Lead Investigator: Rossella Labella, PhD
In the last decades, significant efforts have been made to understand the development of MDS and its transformation to AML. Uncovering the mechanisms behind disease transformation is crucial to developing the means to prevent it. Dr. Labella previously found that AML cells transfer dysfunctional mitochondria to heathy mesenchymal stem cells (MSCs), while healthy MCSs provide their functional mitochondria to AML cells. As a result, mitochondrial function of AML cells improves. Dr. Labella aims to perform additional experiments to fully delineate the role of mitochondrial transfer in MDS to AML transformation and to identify the molecular mediators in this process.

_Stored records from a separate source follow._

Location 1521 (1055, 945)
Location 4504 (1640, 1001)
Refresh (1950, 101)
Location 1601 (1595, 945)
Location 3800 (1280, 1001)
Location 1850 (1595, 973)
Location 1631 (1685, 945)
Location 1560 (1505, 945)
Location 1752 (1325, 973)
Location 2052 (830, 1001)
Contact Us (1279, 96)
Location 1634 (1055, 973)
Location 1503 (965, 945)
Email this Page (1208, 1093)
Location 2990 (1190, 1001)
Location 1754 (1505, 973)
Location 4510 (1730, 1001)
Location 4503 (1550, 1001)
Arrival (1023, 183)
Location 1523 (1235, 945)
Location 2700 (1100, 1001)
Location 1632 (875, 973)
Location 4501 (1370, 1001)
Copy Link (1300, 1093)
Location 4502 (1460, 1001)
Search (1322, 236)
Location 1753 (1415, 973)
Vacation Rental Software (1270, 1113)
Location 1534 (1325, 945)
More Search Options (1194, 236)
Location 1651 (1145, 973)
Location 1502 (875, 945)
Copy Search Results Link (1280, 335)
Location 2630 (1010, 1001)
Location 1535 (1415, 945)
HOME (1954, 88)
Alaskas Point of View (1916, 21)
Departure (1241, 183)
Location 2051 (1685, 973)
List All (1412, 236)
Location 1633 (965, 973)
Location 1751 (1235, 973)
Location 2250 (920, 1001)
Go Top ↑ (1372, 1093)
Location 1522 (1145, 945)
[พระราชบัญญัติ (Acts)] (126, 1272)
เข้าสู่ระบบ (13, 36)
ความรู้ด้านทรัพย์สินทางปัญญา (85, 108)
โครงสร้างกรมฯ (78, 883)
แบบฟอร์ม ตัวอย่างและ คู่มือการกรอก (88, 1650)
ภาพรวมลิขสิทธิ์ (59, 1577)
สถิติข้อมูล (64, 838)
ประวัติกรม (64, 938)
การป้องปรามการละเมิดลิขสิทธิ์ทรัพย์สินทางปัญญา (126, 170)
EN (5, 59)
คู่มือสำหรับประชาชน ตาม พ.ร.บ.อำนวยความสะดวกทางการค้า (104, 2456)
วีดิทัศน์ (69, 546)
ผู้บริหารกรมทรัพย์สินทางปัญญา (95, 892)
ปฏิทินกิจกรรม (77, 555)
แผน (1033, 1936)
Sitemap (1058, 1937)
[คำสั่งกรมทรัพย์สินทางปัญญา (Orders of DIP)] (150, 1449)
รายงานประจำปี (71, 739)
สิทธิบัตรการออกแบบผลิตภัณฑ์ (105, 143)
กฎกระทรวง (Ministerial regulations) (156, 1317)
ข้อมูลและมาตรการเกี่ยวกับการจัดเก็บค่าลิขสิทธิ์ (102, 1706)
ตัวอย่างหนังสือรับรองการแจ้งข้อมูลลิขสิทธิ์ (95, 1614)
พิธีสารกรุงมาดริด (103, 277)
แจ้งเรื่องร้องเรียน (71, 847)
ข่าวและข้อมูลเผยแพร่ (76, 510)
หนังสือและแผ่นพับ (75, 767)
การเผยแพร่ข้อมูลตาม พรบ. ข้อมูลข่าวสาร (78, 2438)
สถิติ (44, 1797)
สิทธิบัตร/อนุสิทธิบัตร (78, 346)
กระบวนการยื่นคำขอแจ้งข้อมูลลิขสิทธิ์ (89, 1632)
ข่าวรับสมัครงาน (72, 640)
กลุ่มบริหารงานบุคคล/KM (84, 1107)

“Understanding the Role of Epitranscriptional Regulation in MDS Pathogenesis”
Lead Investigator: Junsong Zhou, PhD
MDS originates from abnormal hematopoietic stem cells (HSCs) with accumulating genetic and epigenetic mutations. Understanding the novel molecular and cellular mechanisms underlying MDS pathogenesis is fundamental for devising novel therapies. Dr. Zhou aims to investigate parts of the epitranscriptome, which includes all the biochemical modifications of the RNA within a cell, for possible answers. Previously, he found that deletion of Mettl3, a type of modification enzyme, leads to HSC differentiation defects and other features of MDS such as hemorrhagic complications, due to thrombocytopenia (low platelet count) and platelet dysfunction. His next set of experiments will uncover a previously unappreciated contribution by epitranscriptional regulation to MDS and may lead to novel therapeutic targets.